Meet members of our Team
Koosen Devin Pielle
Koosen is a member of the Tla’Amin Nation. She has traveled extensively in Canada and BC as a Youth Leader and with the First Nations Health Authority. Koosen has been part of the language team in Tla’amin for 9 years, and has described being part of the language team as “picking up where her grandmother left off”. Koosen utilizes radio, film, print, and social media to share the language with her people.
Jacqueline, a member of the Klahoose First Nation, has worked in her community’s language team for the last eight years. Language documentation, preservation & revitalization keeps her grounded in who she is as an Indigenous French-Canadian woman. Coproducing indigenous media content as well as navigating communications between settler establishments and her community keep her very busy. Jacqueline’s strengths include clear thought-out communication and she believes the way forward is by lifting people up, building capacity and investing in our people.
Shelby George is from the Tla’amin first nation and intergenerational residential school survivor. She is proud of where she comes from. Shelby’s passion for media and storytelling came from working on a radio documentary that highlighted the impacts of residential school, and specifically how it impacted language in her community. It is called “We are still here”. She loves learning and practicing her culture, and has participated in two big canoe journeys so far. Her goals are to become fluent in the language, and to share what she has learned. Currently, Shelby is doing makeup live streams for the community. In the near future, she will implement language into her live streams. Shelby is looking forward to expanding her media skills, and applying it to language revitalization for her and her community.

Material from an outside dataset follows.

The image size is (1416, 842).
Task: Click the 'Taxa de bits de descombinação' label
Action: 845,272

Emily is from Klahoose and Tla’amin Nations and just graduated from UVic with a Bachelor of Arts with a Major in Indigenous Studies and a Minor in Applied Ethics. She is the designer behind Emily’s Beading and recently was elected to the Klahoose Nations Chief and Council.
Allison Conibear comes from the Klahoose, Tla’Amin, and Le’eyqsun Nations, as well as an English heritage. A writer, student, researcher, and dreamer – Allison is currently taking a break from the Indigenous Studies Bachelors Program at the University of Victoria. She will be working as an intern for the Ministry of Indigenous Relations and Reconciliation as a Communications Specialist in the fall of 2021. She is also working with the Klahoose First Nation in collaboration with the University of Victoria as a Research Assistant on their strategic plan for language revitalization. Allison is going into the future passionate about learning, reconnection, reclamation, visual arts, and writing.

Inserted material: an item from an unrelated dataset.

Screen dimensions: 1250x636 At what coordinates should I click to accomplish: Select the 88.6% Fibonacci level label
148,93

Celine is Nuu-chah-nulth from the Hesquiaht Nation, currently residing in Coast Salish territory.
Her creations represent who she is as an Indigenous woman, with inspiration from nations across Turtle Island.
“I love creating, because it is grounding for my heart and spirit. I feel power in reclaiming and modernizing traditional crafts of my people.”
Amira is from Toronto, Ontario where she was born and raised until the age of 12. That same year, she moved to Egypt with her family where she lived and went to school for 5 years. Living in Egypt, Amira was able to learn and speak her father-tongue– Arabic– and reconnect with her Egyptian culture. Amira is also Ojibway from Keeseekoowenin First Nations in Manitoba and has Black ancestry from Nova scotia.
Amira studied at York University where she received her BA bachelor’s degree with honours in English and a bachelor of education. Amira’s goal has always been to work in education to change, understand, and prevent further injustices against Indigenous Peoples in Canada. In her down time, Amira enjoys travelling, reading, writing, kayaking, and cycling.
Rhys was born and raised in ɬaʔamɛn and has familial ties to ƛohos through her father’s side, she has been working with jehjeh Media since November of 2021. Rhys is an artist of many mediums who is currently describing her art style as abstract portraiture, she is also an aspiring producer. Rhys has begun to ground herself in her culture and has begun to feel comfortable using Traditional themes, stories, and shapes of our ʔayʔajuθəm people. Though this does not always have to be a defining feature of the piece, as Rhys aims to break down the boundaries of being an Indigenous artist, as it isn’t always defined by painting Traditional artwork. Another aspect that she carries with pride is her relationship to plant life that surrounds us, loving, giving, and utilizing the medicines and foods local to our area and people. The connection to our surroundings gives us insight into our culture and an unspoken understanding of who we are and were as Indigenous people.
Zoë is a settler in Tla’Amin Territory dedicated to serving the land and language of her adopted home. She is a first generation settler of mixed race South African ancestry from the ethnic community known as the Cape Coloureds in Cape Town (//Hui !Gaeb, IKapa), South Africa. Her parents fled apartheid to continue their ‘mixed-race’ relationship.
Zoë works in multi-media storytelling and is passionate about pedagogy especially as it relates to using the arts and technology in social justice education. Her role in jehjeh Media is to support the work of local language warriors as an ally, technology resource, and mentor. She hopes to role model to other settlers healthy cross cultural relationships.